The difference isn't that great, under $100. And since I use my
printer partly for business (I'm a consultant) the printer isn't an
area to be a cheapskate.

-AH
 
I see the royalties that HP had to pay to Adobe for this rip-off as the
reason for which they decided to develop PCL for laser. For most people
PCL does exactly the same. As for me, there's absolutely no difference.

I've noticed (at least on my Samsung printer, for which I have both
Postscript and PCL "instances") that print job file sizes are much,
much smaller for Postscript than PCL.
 
I had to do the same with my Canon. The difference was that my printer
was in almost perfect working order. Canon just wouldn't provide the
necessary information.

Can you understand that I'm even more pissed at Canon than you are at
Samsung? I printed less than 5,000 sheets with my BJ-300!

Canon? Never ever again will I buy anything from this bunch of mother
****ers!

I can truly understand. I also have a multi-function Canon MP 530 and
the software that came with this printer is so bad that calling it a
POS would be high praise.

Your descriptions of withholding customer information so that they
could sell you a new printer is, well, pretty shabby. No more Canon
printers for me. (And I'm going to buy a photo printer next year, so
I can do nice prints from that full-frame D SLR!)
 
This ate all profits in a cinch. This color stuff was wedding
photography. The competition was fierce and the margins low. I couldn't
afford prints at $10 and some wedding photography places had their own
labs that provided excellent quality. I had to quit.

Thanks to inexpensive, high quality digital cameras, everyone has an
"Uncle Bob" who will do the family weddings for "free." I know a few
pros who would tell their kids to find another line of work, and some
of them have bailed out. Can't make any money these days. Customers
expect perfection but won't pay for it.
I won't be doing professional photography anymore, but I know, you know?
Bad quality would send me into a tantrum I can't describe. If labs
provide bad quality, I better set up my process, losing a few sheets
doing so, and then have first quality prints every time.
If you try printing a picture whose color, exposure, contrast, focus are
wrong, there is no way if will possibly come out OK on paper. Otherwise,
what can go wrong?

As long as you have a complete color managed workflow, with a
calibrated monitor, printer, etc., you should be OK. "As long as ..."
 
Andrew Hamilton said:
Thanks to inexpensive, high quality digital cameras, everyone has an
"Uncle Bob" who will do the family weddings for "free." I know a few
pros who would tell their kids to find another line of work, and some
of them have bailed out. Can't make any money these days. Customers
expect perfection but won't pay for it.

Why do you think this is new?

15+ years ago, an ad agency used a service bureau for typesetting. This
ad agency was the pickiest on the planet. Then one day they discovered
Pagemaker--more, they discovered they could put it onto Rachel
Receptionist's desk, and she could set type in between phone calls.

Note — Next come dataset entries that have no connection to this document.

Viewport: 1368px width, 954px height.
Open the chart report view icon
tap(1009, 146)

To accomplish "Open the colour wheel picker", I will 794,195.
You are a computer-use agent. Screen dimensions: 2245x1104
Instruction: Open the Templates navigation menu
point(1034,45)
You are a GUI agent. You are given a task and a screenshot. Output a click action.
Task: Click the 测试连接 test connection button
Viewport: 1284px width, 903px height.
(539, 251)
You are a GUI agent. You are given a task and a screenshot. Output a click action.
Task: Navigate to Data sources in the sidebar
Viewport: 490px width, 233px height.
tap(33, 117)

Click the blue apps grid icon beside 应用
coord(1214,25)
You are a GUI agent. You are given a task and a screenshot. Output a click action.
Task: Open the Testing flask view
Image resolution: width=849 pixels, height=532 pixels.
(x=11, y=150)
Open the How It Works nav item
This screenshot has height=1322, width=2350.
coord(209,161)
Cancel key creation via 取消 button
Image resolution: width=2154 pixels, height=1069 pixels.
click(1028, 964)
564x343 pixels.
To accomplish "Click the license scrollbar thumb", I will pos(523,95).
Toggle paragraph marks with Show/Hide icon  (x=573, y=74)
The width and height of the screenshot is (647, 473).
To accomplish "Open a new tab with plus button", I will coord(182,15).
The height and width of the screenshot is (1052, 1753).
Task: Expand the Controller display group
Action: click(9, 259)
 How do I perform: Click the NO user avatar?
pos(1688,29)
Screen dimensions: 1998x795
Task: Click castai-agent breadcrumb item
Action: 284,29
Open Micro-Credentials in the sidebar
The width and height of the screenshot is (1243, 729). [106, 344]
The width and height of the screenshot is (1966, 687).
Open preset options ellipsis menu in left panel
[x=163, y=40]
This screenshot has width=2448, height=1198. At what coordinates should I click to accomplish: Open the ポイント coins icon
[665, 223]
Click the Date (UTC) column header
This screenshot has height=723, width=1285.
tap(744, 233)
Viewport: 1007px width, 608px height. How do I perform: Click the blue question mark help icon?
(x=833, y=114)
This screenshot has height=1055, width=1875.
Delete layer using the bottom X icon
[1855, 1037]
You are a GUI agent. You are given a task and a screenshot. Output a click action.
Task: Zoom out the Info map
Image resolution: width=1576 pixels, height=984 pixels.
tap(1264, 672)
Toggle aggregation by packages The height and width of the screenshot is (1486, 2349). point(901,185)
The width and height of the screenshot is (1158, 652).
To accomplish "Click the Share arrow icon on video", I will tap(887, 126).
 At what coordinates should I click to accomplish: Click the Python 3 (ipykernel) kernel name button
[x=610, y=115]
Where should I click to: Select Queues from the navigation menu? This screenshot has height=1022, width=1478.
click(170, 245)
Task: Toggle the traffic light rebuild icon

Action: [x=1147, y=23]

They continued to use the service bureau for film output, so the SB saw
what was coming in. It was pure junk. But hey--they were DOING IT
THEMSELVES, so they were now happy.

This kind of thing has been going on forever.
 
I know a few
pros who would tell their kids to find another line of work, and some
of them have bailed out. Can't make any money these days. Customers
expect perfection but won't pay for it.
Sounds like what I've been hearing about my profession all my life, yet
I'm still here, hammering at this wall. But I'm not a pro photog - I'm a
farmer.

TJ
 
I've noticed (at least on my Samsung printer, for which I have both
Postscript and PCL "instances") that print job file sizes are much,
much smaller for Postscript than PCL.

I never check the size of print jobs. I suppose they're in /tmp? And
really it doesn't make much difference nowadays.